What I want to talk about is the power we have. 

Second, I speak of mothers in the plural because I am a materialist feminist that rejects the individual and individualizing dimension of neoliberalism. When I speak of power, I am referring to collective power, to a collective power that already exists in working-class neighborhoods in France. 

The title is more descriptive than prescriptive. It recognizes there are mothers who are already in struggle, rather than saying “mothers need to struggle.” Four or five years before writing the book, I co-founded the Front de mères in France. And it's not just Front de mères, there’s other organizations too. 

In 1984, there was a movement called Les folles de la place Vendôme [The madwomen of Place Vendôme] in France, and they did just what I describe in the book. I want to reaffirm the historic struggles that were waged by mothers that once existed as a strategic potential. 

MM and VG: As feminists, we understand the notion of the “mother” is fraught with ambivalence, caught between oppression and power, and dimensions that are reactionary and subversive. Could you elaborate a little more on the motherhoods about which you speak—motherhoods in plural—that are also subversive? 

FO: In 2012 there was a huge demonstration under the banner of Manif pour tous [demonstration for all, led by the French ultraconservative movement that’s focused on campaigns against queer marriage and childrearing, and emotional and sexual education in schools]. 

At that time the Front de mères didn't exist.

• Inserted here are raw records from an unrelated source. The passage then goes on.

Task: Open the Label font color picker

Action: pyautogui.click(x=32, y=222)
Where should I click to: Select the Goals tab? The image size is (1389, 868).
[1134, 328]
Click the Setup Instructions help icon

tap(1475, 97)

I remember seeing families walk by, which in reality were overwhelmingly fathers, and I said to my compañeros: 'We must watch out, this is a dire threat to us.'

Of course, there were some Muslim fathers and racialized Muslim mothers who were part of the demonstrations and they were there for reactionary reasons. It was, in essence, a reactionary political organization demonstrating in a manner that was directed against us and our children. 

This is something we had to and still have to fight against, including within our own ranks and our own communities. That demonstration was an important factor in the creation of the Front de mères. Today, in France, the most dynamic movement of parents is called Parents Vigilants [Parents on guard]. It’s a large movement that brings together thousands of people who are racist, Islamophobic, LGBT-phobic, homophobic, transphobic and so on. It has a very combative presence in schools.

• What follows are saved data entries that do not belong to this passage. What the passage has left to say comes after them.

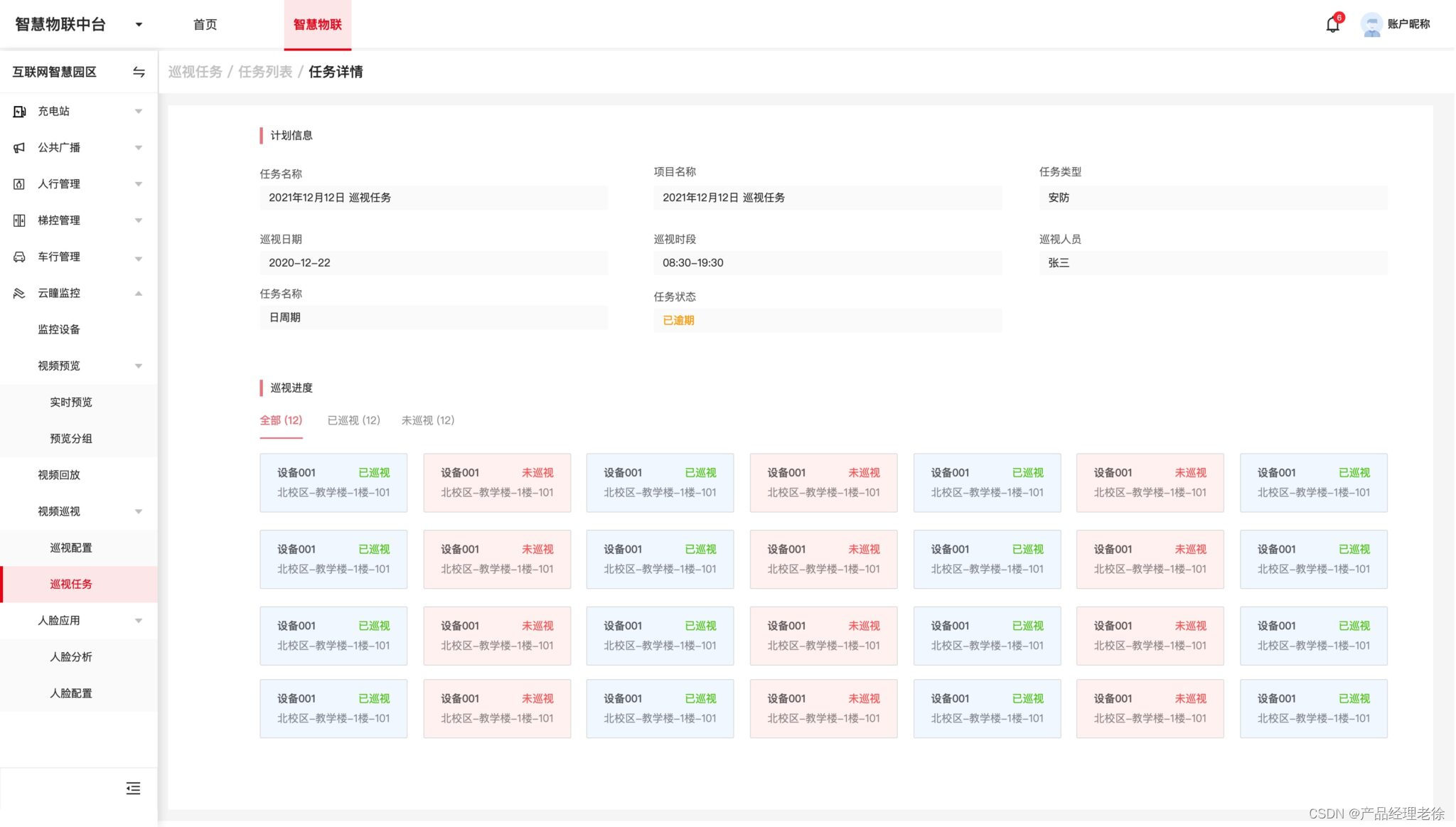1456x827 pixels.
Task: Click the 梯控管理 elevator icon
Action: coord(20,220)
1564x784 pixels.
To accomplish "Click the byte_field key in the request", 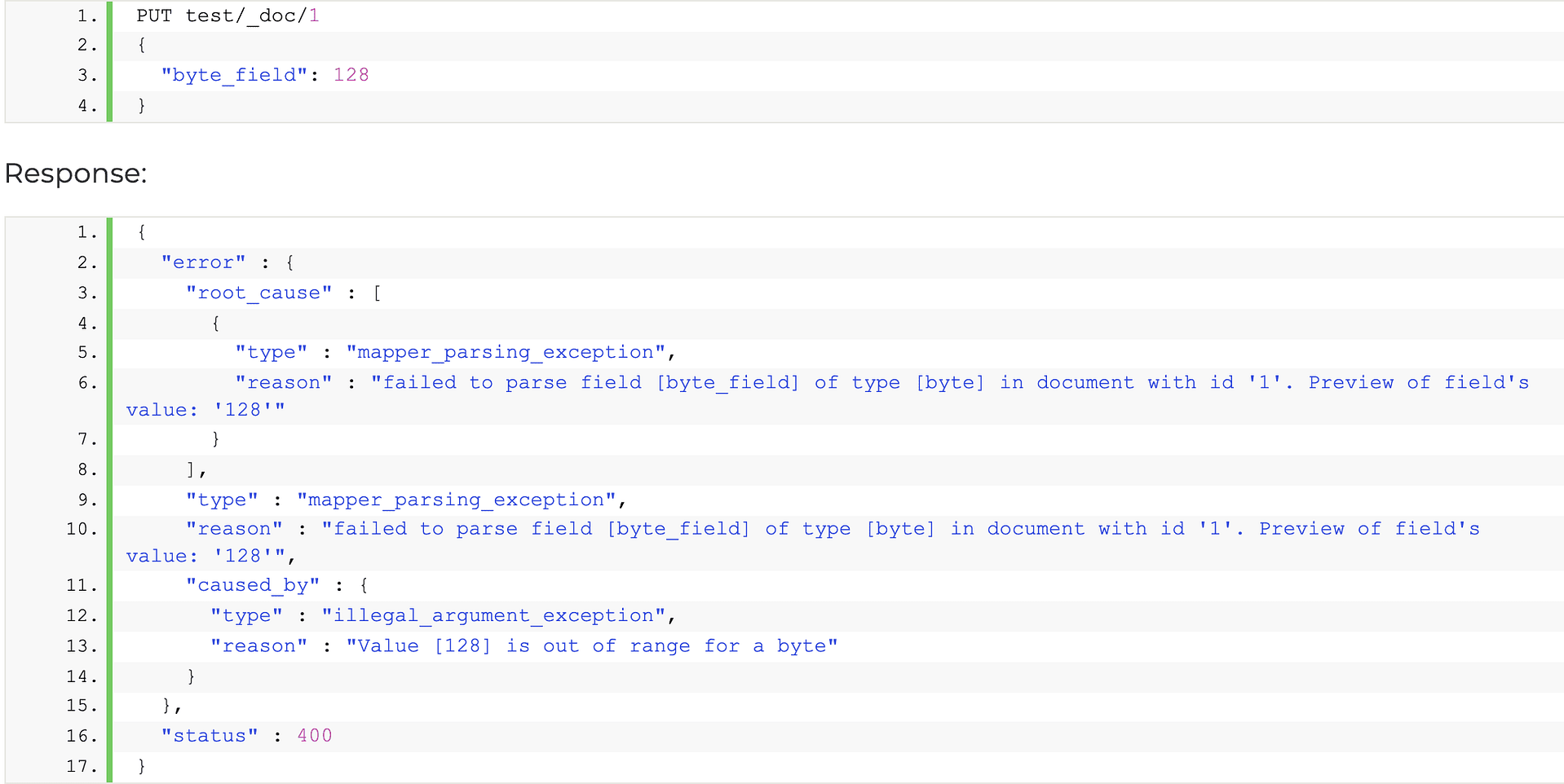I will (232, 74).
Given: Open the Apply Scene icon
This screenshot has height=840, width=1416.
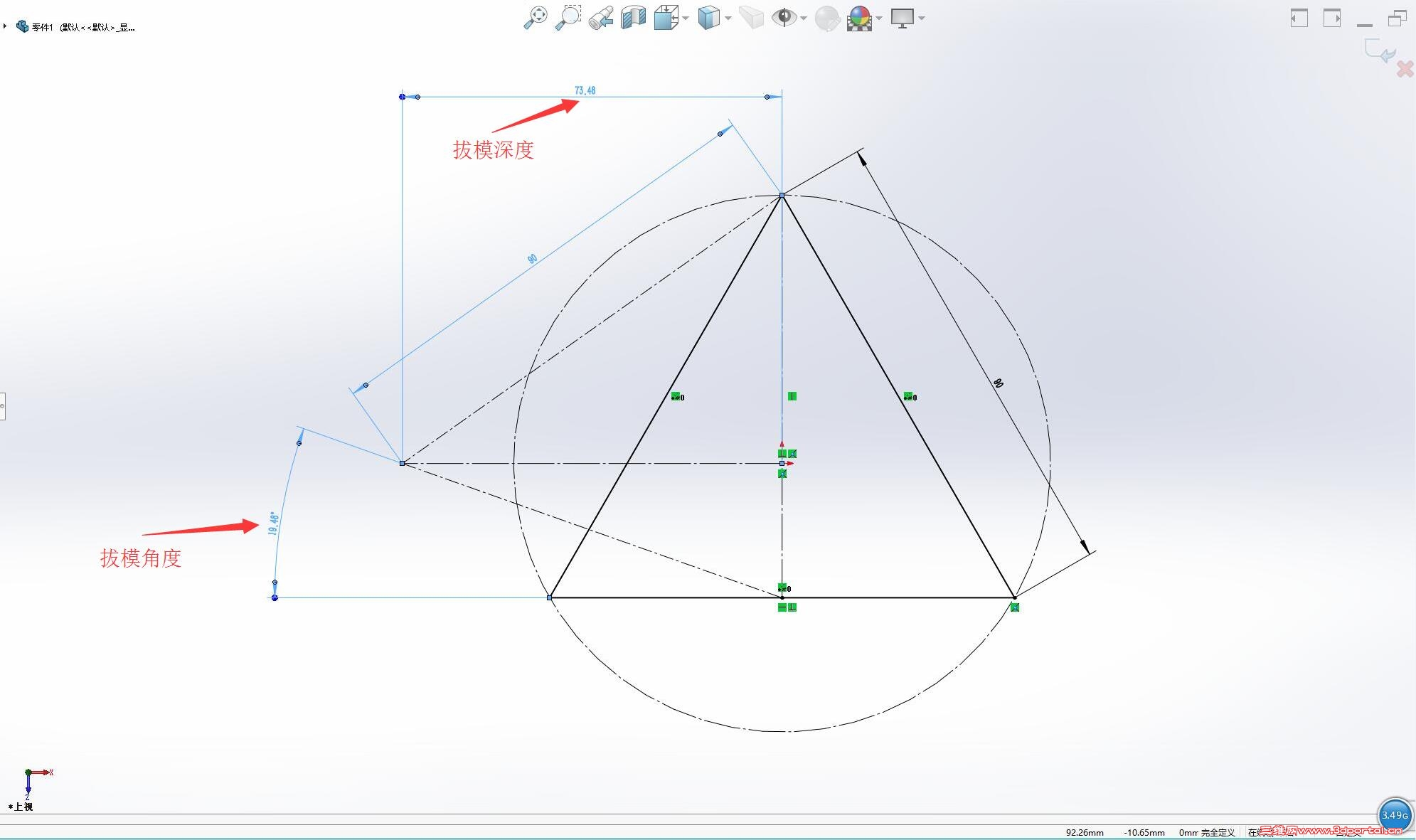Looking at the screenshot, I should [860, 17].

As feminist and anti-racist mothers we are facing this movement, which is a war machine founded and supported by Éric Zemmour [one of the most visible figures on the French far-right]. 

The other struggle we’re engaged in as feminist and anti-racist mothers, which I also examine in the book, is the way in which institutions and the state treat fathers and mothers. In my opinion, the unequal treatment that exists in relation to families depends on whether or not they’re critical of the established order. 

A mother or a father who supports an institution, who does not criticize it, is going to feel encouraged and supported. This also applies to Muslims, racialized people and people from working-class neighborhoods. 

Mothers like myself who question institutions, who are critical of school, of police, of the way working-class neighborhoods are run, are demonized. It's not just a question of skin color or social class, it's also a question of whether or not you have a critical perspective and question institutions. 

In El poder de las madres I draw on my experience as an activist to suggest that a mother who becomes involved politically in order to protect children, not only her own, but children in general, will be labeled an Islamist, a communitarian, and treated like the devil. It is important to point out this blind spot common among our feminist comrades, which is how racialized women are treated when they become involved in politics.